▼▼▼
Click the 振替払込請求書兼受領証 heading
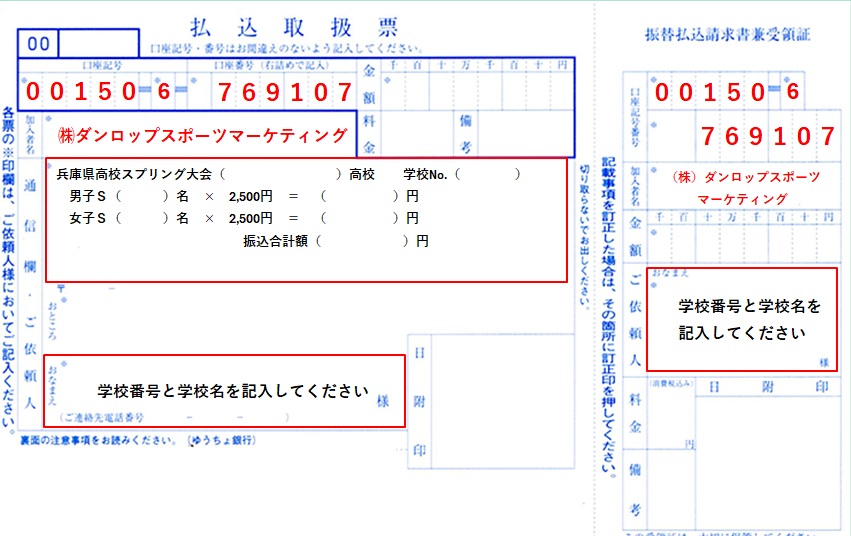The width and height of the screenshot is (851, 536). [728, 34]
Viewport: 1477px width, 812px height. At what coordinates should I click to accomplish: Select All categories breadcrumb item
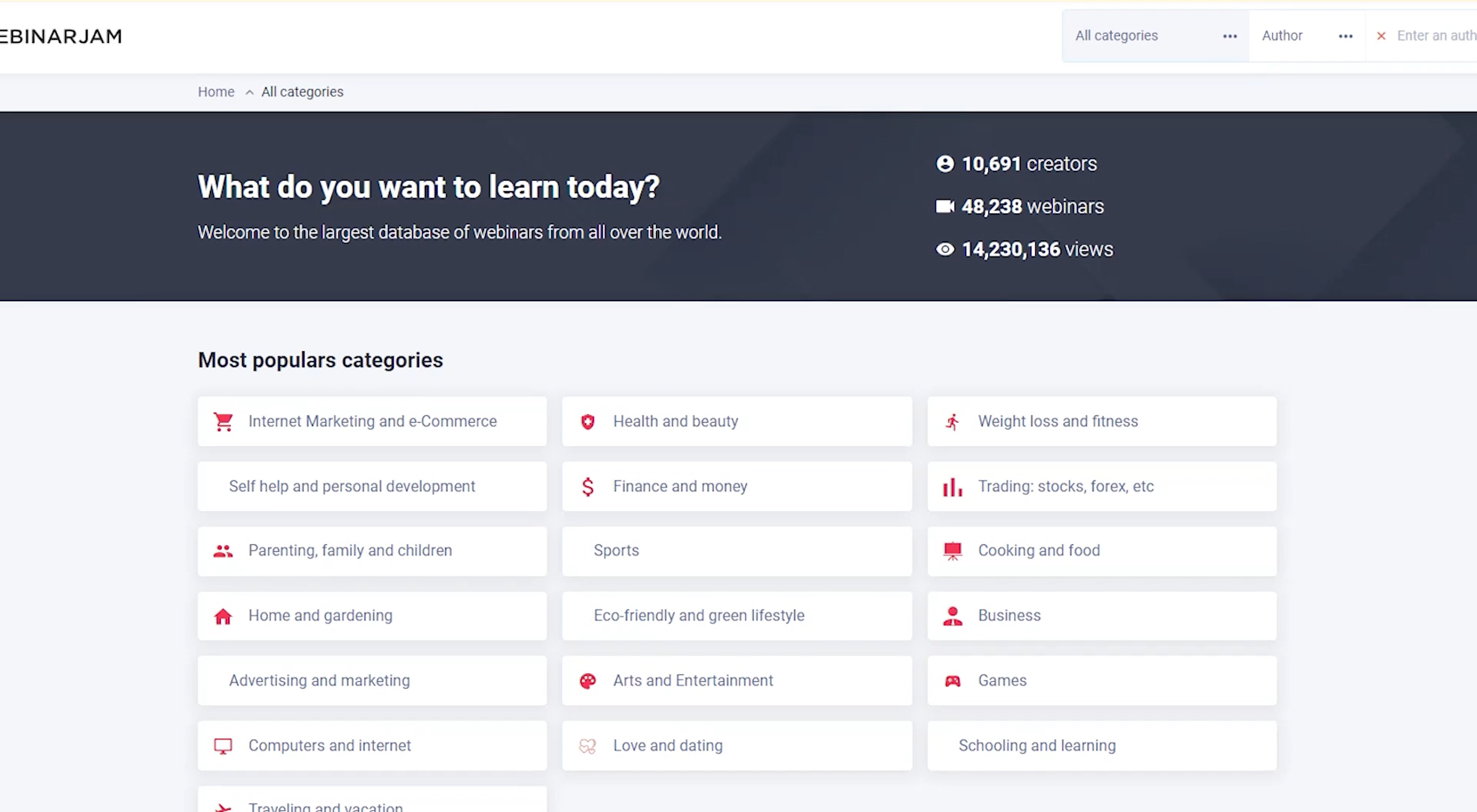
▲▲▲
▼▼▼
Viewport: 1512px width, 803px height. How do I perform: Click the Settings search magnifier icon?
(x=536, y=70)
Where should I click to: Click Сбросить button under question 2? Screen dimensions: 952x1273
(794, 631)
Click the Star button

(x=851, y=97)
▲▲▲
ACTION ITEM> Text only, no pictures: please print exactly the lines above from the line with "Click the 振替払込請求書兼受領証 heading" up to and including the line with "Viewport: 1477px width, 812px", and nothing else.

WRITTEN ANSWER>
Click the 振替払込請求書兼受領証 heading
The width and height of the screenshot is (851, 536). [728, 34]
Viewport: 1477px width, 812px height. At what coordinates should I click to accomplish: Select All categories breadcrumb item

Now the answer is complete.